We’ve been mulling over how to help y’all get to know the more tenured folks on the team, and help all of them get to know you as well. The goal is to lay the groundwork for good communication, and help you get the lay of the land as fast as possible. We want you to be comfortable reaching out to anyone on the team, and we want them comfortable doing the same. Here’s what we’re thinking:
In your first thirty days, please reach out to every member of the team (including the other new folks), and schedule a brief conversation (at least 15 minutes, but as long as you want). You can do it face-to-face, over lunch, or via video conference, but it has to be one-on-one and it has to be scheduled in advance. If you like, print out the attached list and check folks off as you go along. Please wrap up all these conversations by the end of February.
You’re going to be pretty fresh at GuildQuality in your first month, but I expect you’ll have a pretty good idea of how things operate three or four months from now. With that in mind, please plan to have a second round of roster conversations with everyone in your fourth full month (May).
Everyone else:
This is meant to be a conversation rather than an interview. Come to each meeting with questions of your own. Also, be thinking about what you’d like new folks to know about what you do here at GQ, and what you can do to help them get their legs underneath them.
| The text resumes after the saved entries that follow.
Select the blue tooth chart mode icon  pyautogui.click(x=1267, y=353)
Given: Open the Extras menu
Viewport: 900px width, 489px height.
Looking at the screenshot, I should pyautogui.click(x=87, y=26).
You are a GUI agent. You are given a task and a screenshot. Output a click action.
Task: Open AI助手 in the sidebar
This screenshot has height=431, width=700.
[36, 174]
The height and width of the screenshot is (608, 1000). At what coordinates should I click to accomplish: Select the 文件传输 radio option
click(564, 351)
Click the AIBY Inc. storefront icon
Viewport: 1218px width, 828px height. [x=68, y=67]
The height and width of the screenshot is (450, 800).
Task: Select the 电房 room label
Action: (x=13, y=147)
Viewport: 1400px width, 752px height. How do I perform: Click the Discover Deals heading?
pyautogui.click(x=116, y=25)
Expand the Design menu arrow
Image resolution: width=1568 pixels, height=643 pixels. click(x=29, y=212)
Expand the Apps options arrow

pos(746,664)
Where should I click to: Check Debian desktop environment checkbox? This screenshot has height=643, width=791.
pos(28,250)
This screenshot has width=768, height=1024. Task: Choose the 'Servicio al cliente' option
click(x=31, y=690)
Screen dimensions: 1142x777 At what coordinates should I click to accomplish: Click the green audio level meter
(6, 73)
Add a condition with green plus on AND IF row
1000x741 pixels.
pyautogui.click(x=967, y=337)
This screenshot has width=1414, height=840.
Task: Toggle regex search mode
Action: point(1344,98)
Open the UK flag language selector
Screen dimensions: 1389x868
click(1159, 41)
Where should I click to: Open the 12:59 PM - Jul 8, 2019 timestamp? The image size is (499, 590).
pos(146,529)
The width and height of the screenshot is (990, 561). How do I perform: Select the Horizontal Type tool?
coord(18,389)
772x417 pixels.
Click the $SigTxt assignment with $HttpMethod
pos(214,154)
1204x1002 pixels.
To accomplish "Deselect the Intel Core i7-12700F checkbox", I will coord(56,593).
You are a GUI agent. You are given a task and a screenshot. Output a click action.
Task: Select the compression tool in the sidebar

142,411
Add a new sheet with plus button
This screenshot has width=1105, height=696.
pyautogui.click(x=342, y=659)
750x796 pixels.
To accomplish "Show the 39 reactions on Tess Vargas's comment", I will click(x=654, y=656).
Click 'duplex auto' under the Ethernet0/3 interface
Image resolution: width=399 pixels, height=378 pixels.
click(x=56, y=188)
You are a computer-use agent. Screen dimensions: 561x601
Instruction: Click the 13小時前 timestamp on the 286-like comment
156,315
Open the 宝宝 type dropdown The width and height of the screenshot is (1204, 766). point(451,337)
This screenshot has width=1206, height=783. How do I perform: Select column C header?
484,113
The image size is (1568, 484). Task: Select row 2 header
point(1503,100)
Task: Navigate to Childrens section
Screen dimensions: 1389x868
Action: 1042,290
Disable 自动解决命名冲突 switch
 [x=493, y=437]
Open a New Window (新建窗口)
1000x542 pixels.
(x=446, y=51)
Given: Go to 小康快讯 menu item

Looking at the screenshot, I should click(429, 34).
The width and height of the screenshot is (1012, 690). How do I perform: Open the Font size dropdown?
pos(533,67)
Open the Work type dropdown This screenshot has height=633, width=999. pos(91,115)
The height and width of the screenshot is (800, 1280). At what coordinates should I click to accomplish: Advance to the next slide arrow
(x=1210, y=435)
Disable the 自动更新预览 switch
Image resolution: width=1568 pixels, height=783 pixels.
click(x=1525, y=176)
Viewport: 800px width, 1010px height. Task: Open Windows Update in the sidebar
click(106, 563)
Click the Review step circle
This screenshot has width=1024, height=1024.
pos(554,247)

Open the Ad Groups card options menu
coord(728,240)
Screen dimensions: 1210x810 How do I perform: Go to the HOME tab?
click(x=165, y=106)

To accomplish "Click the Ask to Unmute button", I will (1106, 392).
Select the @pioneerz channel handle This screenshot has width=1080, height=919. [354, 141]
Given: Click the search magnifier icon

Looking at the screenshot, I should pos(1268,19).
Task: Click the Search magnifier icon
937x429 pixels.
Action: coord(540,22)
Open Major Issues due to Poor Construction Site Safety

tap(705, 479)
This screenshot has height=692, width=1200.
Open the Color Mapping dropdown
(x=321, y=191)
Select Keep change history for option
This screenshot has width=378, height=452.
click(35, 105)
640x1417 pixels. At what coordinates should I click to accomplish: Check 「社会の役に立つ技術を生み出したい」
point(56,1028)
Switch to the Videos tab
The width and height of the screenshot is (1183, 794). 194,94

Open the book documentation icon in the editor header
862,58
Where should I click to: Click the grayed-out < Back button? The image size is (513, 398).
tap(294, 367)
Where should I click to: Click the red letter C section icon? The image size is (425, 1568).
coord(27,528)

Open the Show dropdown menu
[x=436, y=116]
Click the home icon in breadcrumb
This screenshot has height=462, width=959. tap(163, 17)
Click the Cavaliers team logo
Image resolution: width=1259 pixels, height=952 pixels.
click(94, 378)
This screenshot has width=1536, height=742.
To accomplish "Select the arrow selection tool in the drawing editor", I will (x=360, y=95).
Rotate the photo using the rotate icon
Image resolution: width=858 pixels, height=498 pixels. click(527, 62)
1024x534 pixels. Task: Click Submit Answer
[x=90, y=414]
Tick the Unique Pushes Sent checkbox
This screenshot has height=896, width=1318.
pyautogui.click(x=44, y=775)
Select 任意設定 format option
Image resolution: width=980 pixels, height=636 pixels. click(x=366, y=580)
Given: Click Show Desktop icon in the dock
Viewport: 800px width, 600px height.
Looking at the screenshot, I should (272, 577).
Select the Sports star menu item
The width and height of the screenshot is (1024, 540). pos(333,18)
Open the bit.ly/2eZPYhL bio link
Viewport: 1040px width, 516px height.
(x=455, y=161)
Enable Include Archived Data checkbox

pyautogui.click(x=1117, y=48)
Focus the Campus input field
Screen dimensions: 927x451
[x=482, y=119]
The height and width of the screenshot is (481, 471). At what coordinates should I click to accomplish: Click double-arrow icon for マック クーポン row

Yesterday, I posed to all the new folks the following question: “Y’all are the first to endure this sort of exercise. Please tell me how it’s coming along. Is it weird? Helpful? Awesome? Horrible?”
They responded:
I think it’s awesome and helpful. I’m a people person so I like getting know more people! Although, I haven’t met with everyone yet- I still feel at home within my first month. So with that being said -all who have not met with me/I have not met with.. Lets! Other than that I am very happy to be here and more than satisfied with the company culture.
I agree that it is super helpful. Specifically for getting to know the individuals who don’t work in the office. I also found it helped me better understand the development team’s day-to-day responsibilities (which there are a plethora of!). I still have 3 or 4 people that I need to meet with but up to this point the exercise has been successful!
I still have a few more to go as well but I think it has been very helpful. It feels slightly weird to ask someone to just sit down and talk but it is better than the alternative of going many months and never really talking to a majority of the team. I think it was a great idea.
All in all, I’m liking this exercise so far, I’m looking forward to seeing how the meetings in the fourth month go, and I expect we’ll refine and repeat the process with our other new hires. It’s a meaningful investment of time for the new people, and I believe it’s helping us to strengthen the ties that bind. What do you do to help new people get the lay of the land?